First, transcendental realists hold ontological independence because for them external objects (the world) “exist independently of us and our sensibility” (CPR A 369). Second, transcendental realists argue for epistemic independence since for them predicates like ‘actuality’ or ‘existence’ do not depend on what we are able to cognize in general (CPR A 368, A 371-372). Third, transcendental realists are committed to veridical correspondence, that is to the “corresponding” between mind or existential propositions about the world and facts in the world such that every meaningful statement about the world is either true or false (CPR A 371, 375).
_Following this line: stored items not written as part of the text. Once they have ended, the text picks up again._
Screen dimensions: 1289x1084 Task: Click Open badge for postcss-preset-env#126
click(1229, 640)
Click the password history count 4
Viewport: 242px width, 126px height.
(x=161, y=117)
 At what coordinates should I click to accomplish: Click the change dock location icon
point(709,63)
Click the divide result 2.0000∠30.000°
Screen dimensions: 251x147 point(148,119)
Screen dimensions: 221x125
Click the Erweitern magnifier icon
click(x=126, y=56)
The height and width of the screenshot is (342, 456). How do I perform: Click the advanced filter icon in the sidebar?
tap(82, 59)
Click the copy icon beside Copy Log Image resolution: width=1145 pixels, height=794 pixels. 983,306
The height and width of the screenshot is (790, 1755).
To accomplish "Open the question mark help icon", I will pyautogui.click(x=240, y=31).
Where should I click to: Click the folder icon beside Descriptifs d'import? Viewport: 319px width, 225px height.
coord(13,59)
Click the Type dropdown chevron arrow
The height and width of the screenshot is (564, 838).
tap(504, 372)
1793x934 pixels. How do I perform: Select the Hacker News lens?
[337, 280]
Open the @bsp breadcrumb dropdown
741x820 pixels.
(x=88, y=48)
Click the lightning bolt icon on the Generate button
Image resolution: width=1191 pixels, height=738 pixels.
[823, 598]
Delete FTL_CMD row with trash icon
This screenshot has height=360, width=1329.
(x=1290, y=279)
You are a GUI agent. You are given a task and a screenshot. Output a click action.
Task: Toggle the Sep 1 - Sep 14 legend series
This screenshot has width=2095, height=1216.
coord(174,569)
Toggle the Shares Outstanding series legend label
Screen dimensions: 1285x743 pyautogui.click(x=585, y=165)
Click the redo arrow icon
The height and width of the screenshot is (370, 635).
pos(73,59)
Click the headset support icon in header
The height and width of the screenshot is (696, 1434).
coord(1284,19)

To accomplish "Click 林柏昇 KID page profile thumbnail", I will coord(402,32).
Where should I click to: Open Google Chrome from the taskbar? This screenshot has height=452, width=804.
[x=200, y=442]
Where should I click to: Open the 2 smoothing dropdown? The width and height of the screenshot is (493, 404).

3.1.2 Non-metaphysical/empirical realism

First, empirical realists subscribe to ontological independence because they hold that the world exists independently of the mind and that extended objects exist “in space” outside us, for physical reality “cannot be invented by any power of imagination or produced independently of perception” (CPR A 373). Second, empirical realists hold epistemic dependence because they maintain that reality is dependent upon that which we can cognize in general, i.e., what counts as actual must be essentially a possible object of human cognition (CPR A 369). Third, empirical realists hold veridical coherence because in empirical realism external world beliefs are true only in accordance with transcendental principles of cognition (CPR A 376).Footnote 23

Although this juxtaposition of transcendental/metaphysical realism on the one hand, and empirical/non-metaphysical realism on the other, looks like a clear-cut division, its philosophical significance could be called into doubt. Critics might object that in this classification the distinction between transcendental and empirical realism is not sufficiently clear because both theories make the same basic ontological claim: the world exists independently of the mind. This cannot be denied, however, as we have seen in the previous section, in both forms of realism ‘world’ has fundamentally different referents: As I have argued, for empirical realists only appearances exist, whereas transcendental realists claim that things-in-themselves exist. On the face of it, this seems to be just a matter of terminology, but it is not because transcendental realists allow for the existence of objects that cannot be cognized whereas empirical realists don’t. What both agree on is that the existence of what their realism is about, appearances or things-in-themselves, respectively, is not the product of a mind’s activity. That is, things outside us are ontologically independent. But as the second and third criterion show, ontological mind-independence can be spelled out in fundamentally different ways.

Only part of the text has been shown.